This gets us quickly to thinking generally about how to deal with
programs generated by other programs.

The best form for programs generated by other programs depends upon
the circumstances in which the generated program is to be used. The
range of circumstances is large, from compilation to transient
generation and use. Deciding what the actual circumstances are may be
harder than it appears to be at first glance; there are apt to be
more choices than you originally think you have.

One issue is whether the generated program is to be in the same
language as the generator. If the generated program is in a different
language, it is usually necessary (especially if the generated program
is source code which is to be compiled) to write it to a file. It may
be useful to generate the entire program as a structure in active
memory before printing any of it, however. I have used LISP and C to
write RS274-D programs, for example, and find it useful to proceed
this way. I sometimes use LISP to write C, which I then compile, for a
second example.

A second issue is whether the generated program is to run in the same
process as the generator. In this case the generated program must be
in the same language as the generator or in a language (tcl, for
example) for which the generating language has an interpreter.

Three criteria for making a decision on how to implement when there is
a choice are programming difficulty, timing, and program persistence.

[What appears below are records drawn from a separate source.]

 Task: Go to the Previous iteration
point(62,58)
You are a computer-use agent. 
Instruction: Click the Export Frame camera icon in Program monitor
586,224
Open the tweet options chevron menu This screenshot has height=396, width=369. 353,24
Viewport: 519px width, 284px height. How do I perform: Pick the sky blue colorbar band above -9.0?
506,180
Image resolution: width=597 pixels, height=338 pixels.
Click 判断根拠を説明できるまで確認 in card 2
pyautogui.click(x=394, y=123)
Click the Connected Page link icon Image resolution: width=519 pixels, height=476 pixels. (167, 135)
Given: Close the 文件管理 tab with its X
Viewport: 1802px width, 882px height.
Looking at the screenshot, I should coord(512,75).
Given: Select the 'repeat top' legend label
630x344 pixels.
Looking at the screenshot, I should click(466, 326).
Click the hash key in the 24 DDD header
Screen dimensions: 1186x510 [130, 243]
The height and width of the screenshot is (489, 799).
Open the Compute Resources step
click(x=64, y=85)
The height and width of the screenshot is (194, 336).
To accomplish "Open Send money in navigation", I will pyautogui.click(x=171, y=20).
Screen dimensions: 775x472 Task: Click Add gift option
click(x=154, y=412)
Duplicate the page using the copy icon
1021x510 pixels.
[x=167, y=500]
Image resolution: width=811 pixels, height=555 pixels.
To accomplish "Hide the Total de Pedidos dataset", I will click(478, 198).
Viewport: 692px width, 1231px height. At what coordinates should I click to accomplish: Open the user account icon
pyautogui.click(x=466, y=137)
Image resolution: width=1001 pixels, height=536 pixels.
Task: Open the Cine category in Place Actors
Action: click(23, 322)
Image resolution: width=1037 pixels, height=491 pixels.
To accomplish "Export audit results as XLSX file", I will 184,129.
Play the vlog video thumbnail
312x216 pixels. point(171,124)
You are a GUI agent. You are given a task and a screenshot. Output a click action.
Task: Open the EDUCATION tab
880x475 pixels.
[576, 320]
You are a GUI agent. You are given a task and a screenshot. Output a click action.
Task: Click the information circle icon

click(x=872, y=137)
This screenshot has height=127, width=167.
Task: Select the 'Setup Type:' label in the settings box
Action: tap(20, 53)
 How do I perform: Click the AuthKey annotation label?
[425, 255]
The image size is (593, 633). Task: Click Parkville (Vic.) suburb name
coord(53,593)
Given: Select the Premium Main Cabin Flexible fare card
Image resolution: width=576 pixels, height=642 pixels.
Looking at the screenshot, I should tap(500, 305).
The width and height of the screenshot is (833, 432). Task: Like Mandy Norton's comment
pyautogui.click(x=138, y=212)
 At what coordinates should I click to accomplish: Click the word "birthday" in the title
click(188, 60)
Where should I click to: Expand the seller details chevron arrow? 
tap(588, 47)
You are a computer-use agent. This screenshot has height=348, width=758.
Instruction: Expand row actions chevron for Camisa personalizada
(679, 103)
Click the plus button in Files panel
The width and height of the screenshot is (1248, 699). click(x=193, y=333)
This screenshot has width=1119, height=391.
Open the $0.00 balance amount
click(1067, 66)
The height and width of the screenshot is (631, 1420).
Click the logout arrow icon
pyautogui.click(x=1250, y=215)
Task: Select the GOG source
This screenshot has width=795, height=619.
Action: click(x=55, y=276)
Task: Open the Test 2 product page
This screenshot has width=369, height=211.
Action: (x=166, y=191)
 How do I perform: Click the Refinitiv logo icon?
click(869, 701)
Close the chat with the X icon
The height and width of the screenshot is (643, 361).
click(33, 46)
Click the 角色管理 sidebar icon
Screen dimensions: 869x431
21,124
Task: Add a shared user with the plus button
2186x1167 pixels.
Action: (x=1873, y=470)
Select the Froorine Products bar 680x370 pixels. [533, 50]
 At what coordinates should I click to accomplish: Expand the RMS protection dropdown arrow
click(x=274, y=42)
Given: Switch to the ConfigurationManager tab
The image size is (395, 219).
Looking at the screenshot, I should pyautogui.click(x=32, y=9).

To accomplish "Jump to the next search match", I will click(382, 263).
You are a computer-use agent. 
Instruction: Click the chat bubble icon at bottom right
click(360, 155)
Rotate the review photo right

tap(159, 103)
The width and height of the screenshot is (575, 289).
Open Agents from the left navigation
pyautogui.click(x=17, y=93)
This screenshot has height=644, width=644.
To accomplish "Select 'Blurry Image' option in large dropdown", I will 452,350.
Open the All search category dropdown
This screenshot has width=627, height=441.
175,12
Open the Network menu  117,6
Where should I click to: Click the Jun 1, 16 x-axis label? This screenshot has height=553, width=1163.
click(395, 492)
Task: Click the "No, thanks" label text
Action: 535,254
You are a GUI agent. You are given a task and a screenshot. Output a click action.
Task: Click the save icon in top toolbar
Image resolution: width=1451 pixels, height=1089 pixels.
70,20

1. Difficulty - If generating the program is difficult, implement the
easiest way first. Reconsider other choices after you've got the easiest
method working. 

2. Timing - If the generated program is to be used many times or if it
is apt to take a long time run once, it may be a good idea to compile
it to minimize the time it takes to run it. Of course LISP is great in
this regard, since you can write a program, compile it, load it, and
run it - bang, bang, bang. On the other hand, if you want a small fast
program as output, generating in a lower level language (C, for
example) may be a good idea. I recently wrote a LISP program which
read data from a file and ran a long time (many days in some runs);
call it program A. I then then wrote a LISP program which read the
data used by program A and generated C-language structures; I wrote by
hand the C-language code which used the structures. The structures and
the hand-written code compiled into a program (call it B) which did
exactly the same thing as program A. Program B (even with all the data
compiled in) required about 1/20 of the memory used by program A, and
B ran about 40 times as fast as A.

3. Persistence - If the generated program is to be kept around for
repeated use, it is usually useful to write it to a file.

Tom Kramer
······@cme.nist.gov

From: Fernando Mato Mira
Subject: Re: Languages for self-modifying code
Date: Mon, 06 Dec 1993 17:59:20 +0000
Message-ID: <2dvrto$7h9@disuns2.epfl.ch>

In article <·····@cosmos.cme.nist.gov>, ······@cme.nist.gov (Tom Kramer) writes:

> exactly the same thing as program A. Program B (even with all the data
> compiled in) required about 1/20 of the memory used by program A, and
> B ran about 40 times as fast as A.

How much time did it take to make this port? Using a tree-shaker should
save a lot of memory in a snap. Optimizing to run "only" 10 times slower 
should be easy, but getting down to 2X might be a lot trickier, but worthwile
if the program is big and sophisticated.

-- 
Fernando D. Mato Mira                           
Computer Graphics Lab                           
Swiss Federal Institute of Technology (EPFL)    Phone    : +41 (21) 693 - 5248
CH-1015 Lausanne                                FAX      : +41 (21) 693 - 5328
Switzerland                                     E-mail   : ········@epfl.ch

"

From: Tom Kramer
Subject: Re: Languages for self-modifying code
Date: Mon, 06 Dec 1993 20:12:57 +0000
Message-ID: <23533@cosmos.cme.nist.gov>

In article <··········@disuns2.epfl.ch>, ········@di.epfl.ch (Fernando Mato Mira) writes:

I posted an article which included the following: 

 exactly the same thing as program A. Program B (even with all the data
 compiled in) required about 1/20 of the memory used by program A, and
 B ran about 40 times as fast as A.

Program A is in LISP. Program B is in C.

Fernando D. Mato Mira asks:

> How much time did it take to make this port? Using a tree-shaker should
> save a lot of memory in a snap. Optimizing to run "only" 10 times slower 
> should be easy, but getting down to 2X might be a lot trickier, but worthwile
> if the program is big and sophisticated.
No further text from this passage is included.